Veteran University of Washington fisheries researcher Daniel Schindler, an ecologist who studies causes and consequences of dynamics in aquatic systems, has spent years studying Bristol Bay, Chignik and Alaska Peninsula fisheries. His team makes salmon forecasts for Bristol Bay, Chignik and the Alaska Peninsula, and he said they are not looking pretty.

“The commercial and subsistence fisheries out there are hurting,” Schindler said. “They have been almost entirely shut down for the last five years and next year is looking no better. Since 2018 the Chignik fleet has mostly been sitting on the beach, waiting for some fishery openers. Last year they fished a bit, but it was well below what can be considered normal, particularly for sockeye. They open opportunistically for pinks and chums as well.”

Chignik fishers have been closed for most of the last five years while they see interception fisheries on the South Peninsula continuing to hammer away, and Chignik communities are carrying all of the conservation burden, he said.

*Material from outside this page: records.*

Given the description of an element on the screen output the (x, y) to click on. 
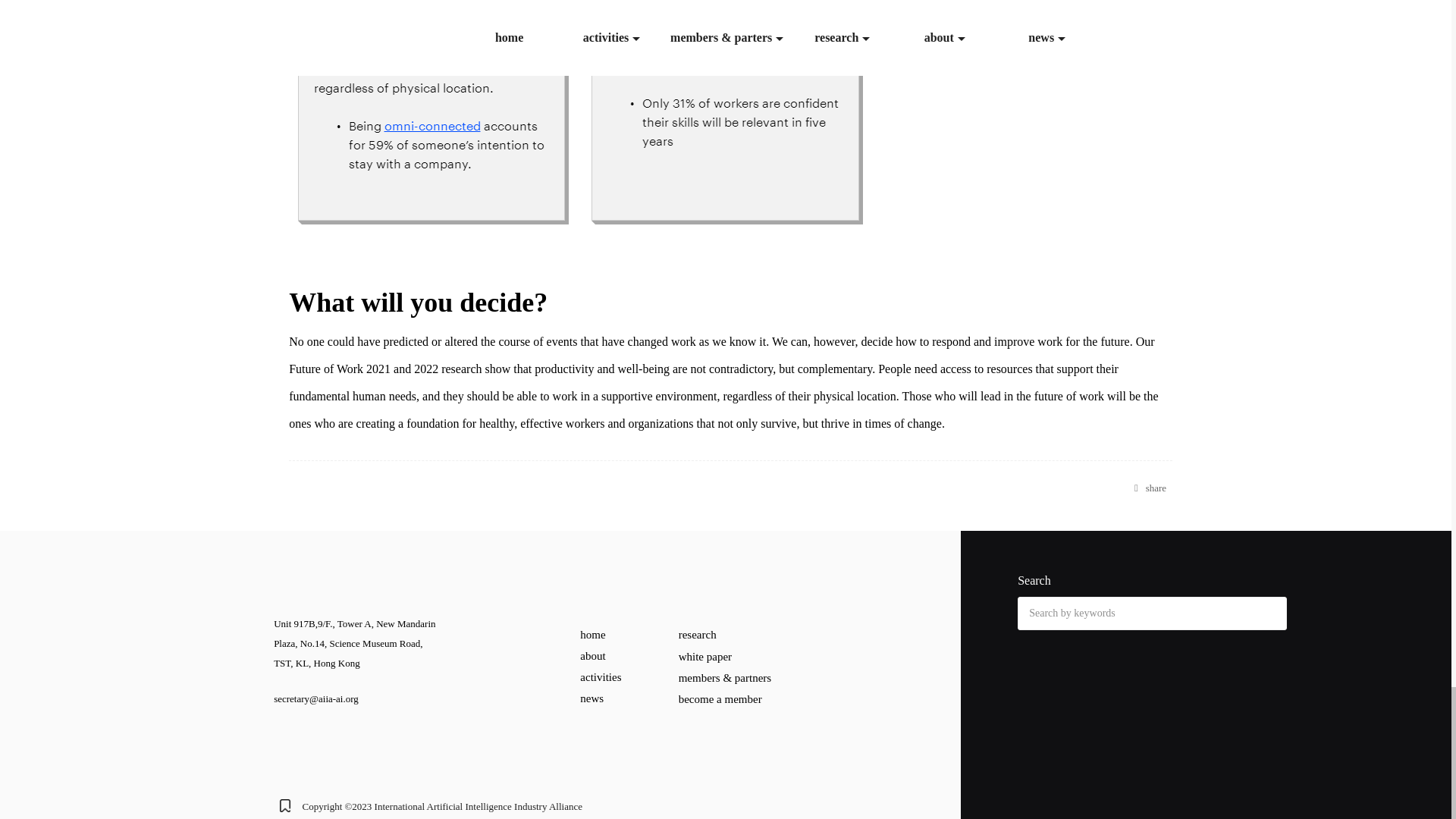
news (591, 698)
about (592, 655)
home (592, 634)
activities (600, 676)
white paper (705, 656)
research (697, 634)
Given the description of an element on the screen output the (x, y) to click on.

As for the diminishing size of the salmon, it is very clear that hatchery pink and chum salmon compete with wild sockeye throughout Alaska. This is due mostly to the overabundance of chum salmon and pink salmon in the North Pacific Ocean, most of which is produced from hatcheries, Schindler said. The millions of hatchery salmon interacting with wild fish are the product of the United States, including Alaska, Japan, Russia, the Republic of Korea, and Canada.

To Schindler’s knowledge, there is not enough reliable data on marine zooplankton to say anything about their relevant trends in abundance of food for sockeye in the ocean, but sockeye growth rates tell the story, he said.

“There is not enough food out there to produce the body sizes in sockeye that we saw 30 years ago,” Schindler said.